Excerpts from a dataset
####

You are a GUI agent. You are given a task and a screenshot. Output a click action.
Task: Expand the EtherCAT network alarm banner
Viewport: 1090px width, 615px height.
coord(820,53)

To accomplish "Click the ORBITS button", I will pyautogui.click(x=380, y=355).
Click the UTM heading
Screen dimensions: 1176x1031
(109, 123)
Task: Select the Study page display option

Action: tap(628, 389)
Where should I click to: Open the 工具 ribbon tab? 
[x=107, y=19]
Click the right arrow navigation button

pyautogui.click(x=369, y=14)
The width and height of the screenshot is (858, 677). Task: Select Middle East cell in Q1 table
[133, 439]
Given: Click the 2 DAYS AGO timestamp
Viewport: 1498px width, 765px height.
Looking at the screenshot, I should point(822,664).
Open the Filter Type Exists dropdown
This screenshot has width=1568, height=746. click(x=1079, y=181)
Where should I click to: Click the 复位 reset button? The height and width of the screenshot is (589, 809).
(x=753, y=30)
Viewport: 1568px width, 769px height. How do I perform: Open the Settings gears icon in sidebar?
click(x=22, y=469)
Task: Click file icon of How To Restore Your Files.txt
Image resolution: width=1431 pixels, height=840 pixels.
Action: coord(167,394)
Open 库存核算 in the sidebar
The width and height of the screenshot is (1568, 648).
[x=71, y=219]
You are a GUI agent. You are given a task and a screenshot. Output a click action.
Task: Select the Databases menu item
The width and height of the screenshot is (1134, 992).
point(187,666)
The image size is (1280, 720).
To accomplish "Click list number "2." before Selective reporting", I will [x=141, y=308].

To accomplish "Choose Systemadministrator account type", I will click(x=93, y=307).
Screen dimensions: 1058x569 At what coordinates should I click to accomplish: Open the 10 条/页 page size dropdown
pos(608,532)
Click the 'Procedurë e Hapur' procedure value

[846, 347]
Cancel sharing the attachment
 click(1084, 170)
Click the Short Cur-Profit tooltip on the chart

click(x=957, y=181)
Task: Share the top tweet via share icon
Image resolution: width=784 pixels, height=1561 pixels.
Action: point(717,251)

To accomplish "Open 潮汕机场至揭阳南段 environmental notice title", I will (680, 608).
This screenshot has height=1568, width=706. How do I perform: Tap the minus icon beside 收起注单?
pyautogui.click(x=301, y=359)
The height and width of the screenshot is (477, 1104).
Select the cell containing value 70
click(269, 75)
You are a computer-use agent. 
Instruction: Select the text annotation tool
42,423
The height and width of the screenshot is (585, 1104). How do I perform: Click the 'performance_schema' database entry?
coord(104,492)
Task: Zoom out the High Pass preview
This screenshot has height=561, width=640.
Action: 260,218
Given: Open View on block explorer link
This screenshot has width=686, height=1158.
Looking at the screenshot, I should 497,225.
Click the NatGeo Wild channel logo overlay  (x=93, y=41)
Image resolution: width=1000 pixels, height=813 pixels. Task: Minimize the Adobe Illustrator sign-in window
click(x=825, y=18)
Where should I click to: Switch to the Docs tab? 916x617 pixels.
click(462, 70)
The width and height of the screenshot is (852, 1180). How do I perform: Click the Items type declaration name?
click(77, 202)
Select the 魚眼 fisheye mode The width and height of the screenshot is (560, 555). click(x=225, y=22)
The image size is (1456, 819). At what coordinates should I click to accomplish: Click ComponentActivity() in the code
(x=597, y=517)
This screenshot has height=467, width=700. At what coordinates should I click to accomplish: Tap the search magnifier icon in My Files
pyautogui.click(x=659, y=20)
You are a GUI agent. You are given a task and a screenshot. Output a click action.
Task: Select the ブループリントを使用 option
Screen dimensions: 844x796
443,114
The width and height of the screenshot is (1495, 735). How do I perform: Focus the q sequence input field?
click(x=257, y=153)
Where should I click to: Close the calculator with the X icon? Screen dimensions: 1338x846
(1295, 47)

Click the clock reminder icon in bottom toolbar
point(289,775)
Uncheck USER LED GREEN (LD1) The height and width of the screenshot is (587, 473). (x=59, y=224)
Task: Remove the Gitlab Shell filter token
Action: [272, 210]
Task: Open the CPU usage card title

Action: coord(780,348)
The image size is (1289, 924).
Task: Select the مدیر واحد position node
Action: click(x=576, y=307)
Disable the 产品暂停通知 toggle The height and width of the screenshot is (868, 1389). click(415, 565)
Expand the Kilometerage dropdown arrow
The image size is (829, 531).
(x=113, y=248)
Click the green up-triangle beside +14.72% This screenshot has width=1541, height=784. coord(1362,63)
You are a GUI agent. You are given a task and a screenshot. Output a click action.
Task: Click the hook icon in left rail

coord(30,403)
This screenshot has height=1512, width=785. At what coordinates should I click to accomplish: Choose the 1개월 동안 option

####

*Work item*. Retype the records above in full, exactly.

*Written solution*.
You are a GUI agent. You are given a task and a screenshot. Output a click action.
Task: Expand the EtherCAT network alarm banner
Viewport: 1090px width, 615px height.
coord(820,53)

To accomplish "Click the ORBITS button", I will pyautogui.click(x=380, y=355).
Click the UTM heading
Screen dimensions: 1176x1031
(109, 123)
Task: Select the Study page display option

Action: tap(628, 389)
Where should I click to: Open the 工具 ribbon tab? 
[x=107, y=19]
Click the right arrow navigation button

pyautogui.click(x=369, y=14)
The width and height of the screenshot is (858, 677). Task: Select Middle East cell in Q1 table
[133, 439]
Given: Click the 2 DAYS AGO timestamp
Viewport: 1498px width, 765px height.
Looking at the screenshot, I should point(822,664).
Open the Filter Type Exists dropdown
This screenshot has width=1568, height=746. click(x=1079, y=181)
Where should I click to: Click the 复位 reset button? The height and width of the screenshot is (589, 809).
(x=753, y=30)
Viewport: 1568px width, 769px height. How do I perform: Open the Settings gears icon in sidebar?
click(x=22, y=469)
Task: Click file icon of How To Restore Your Files.txt
Image resolution: width=1431 pixels, height=840 pixels.
Action: coord(167,394)
Open 库存核算 in the sidebar
The width and height of the screenshot is (1568, 648).
[x=71, y=219]
You are a GUI agent. You are given a task and a screenshot. Output a click action.
Task: Select the Databases menu item
The width and height of the screenshot is (1134, 992).
point(187,666)
The image size is (1280, 720).
To accomplish "Click list number "2." before Selective reporting", I will [x=141, y=308].

To accomplish "Choose Systemadministrator account type", I will click(x=93, y=307).
Screen dimensions: 1058x569 At what coordinates should I click to accomplish: Open the 10 条/页 page size dropdown
pos(608,532)
Click the 'Procedurë e Hapur' procedure value

[846, 347]
Cancel sharing the attachment
 click(1084, 170)
Click the Short Cur-Profit tooltip on the chart

click(x=957, y=181)
Task: Share the top tweet via share icon
Image resolution: width=784 pixels, height=1561 pixels.
Action: point(717,251)

To accomplish "Open 潮汕机场至揭阳南段 environmental notice title", I will (680, 608).
This screenshot has height=1568, width=706. How do I perform: Tap the minus icon beside 收起注单?
pyautogui.click(x=301, y=359)
The height and width of the screenshot is (477, 1104).
Select the cell containing value 70
click(269, 75)
You are a computer-use agent. 
Instruction: Select the text annotation tool
42,423
The height and width of the screenshot is (585, 1104). How do I perform: Click the 'performance_schema' database entry?
coord(104,492)
Task: Zoom out the High Pass preview
This screenshot has height=561, width=640.
Action: 260,218
Given: Open View on block explorer link
This screenshot has width=686, height=1158.
Looking at the screenshot, I should 497,225.
Click the NatGeo Wild channel logo overlay  (x=93, y=41)
Image resolution: width=1000 pixels, height=813 pixels. Task: Minimize the Adobe Illustrator sign-in window
click(x=825, y=18)
Where should I click to: Switch to the Docs tab? 916x617 pixels.
click(462, 70)
The width and height of the screenshot is (852, 1180). How do I perform: Click the Items type declaration name?
click(77, 202)
Select the 魚眼 fisheye mode The width and height of the screenshot is (560, 555). click(x=225, y=22)
The image size is (1456, 819). At what coordinates should I click to accomplish: Click ComponentActivity() in the code
(x=597, y=517)
This screenshot has height=467, width=700. At what coordinates should I click to accomplish: Tap the search magnifier icon in My Files
pyautogui.click(x=659, y=20)
You are a GUI agent. You are given a task and a screenshot. Output a click action.
Task: Select the ブループリントを使用 option
Screen dimensions: 844x796
443,114
The width and height of the screenshot is (1495, 735). How do I perform: Focus the q sequence input field?
click(x=257, y=153)
Where should I click to: Close the calculator with the X icon? Screen dimensions: 1338x846
(1295, 47)

Click the clock reminder icon in bottom toolbar
point(289,775)
Uncheck USER LED GREEN (LD1) The height and width of the screenshot is (587, 473). (x=59, y=224)
Task: Remove the Gitlab Shell filter token
Action: [272, 210]
Task: Open the CPU usage card title

Action: coord(780,348)
The image size is (1289, 924).
Task: Select the مدیر واحد position node
Action: click(x=576, y=307)
Disable the 产品暂停通知 toggle The height and width of the screenshot is (868, 1389). click(415, 565)
Expand the Kilometerage dropdown arrow
The image size is (829, 531).
(x=113, y=248)
Click the green up-triangle beside +14.72% This screenshot has width=1541, height=784. coord(1362,63)
You are a GUI agent. You are given a task and a screenshot. Output a click action.
Task: Click the hook icon in left rail

coord(30,403)
This screenshot has height=1512, width=785. At what coordinates should I click to accomplish: Choose the 1개월 동안 option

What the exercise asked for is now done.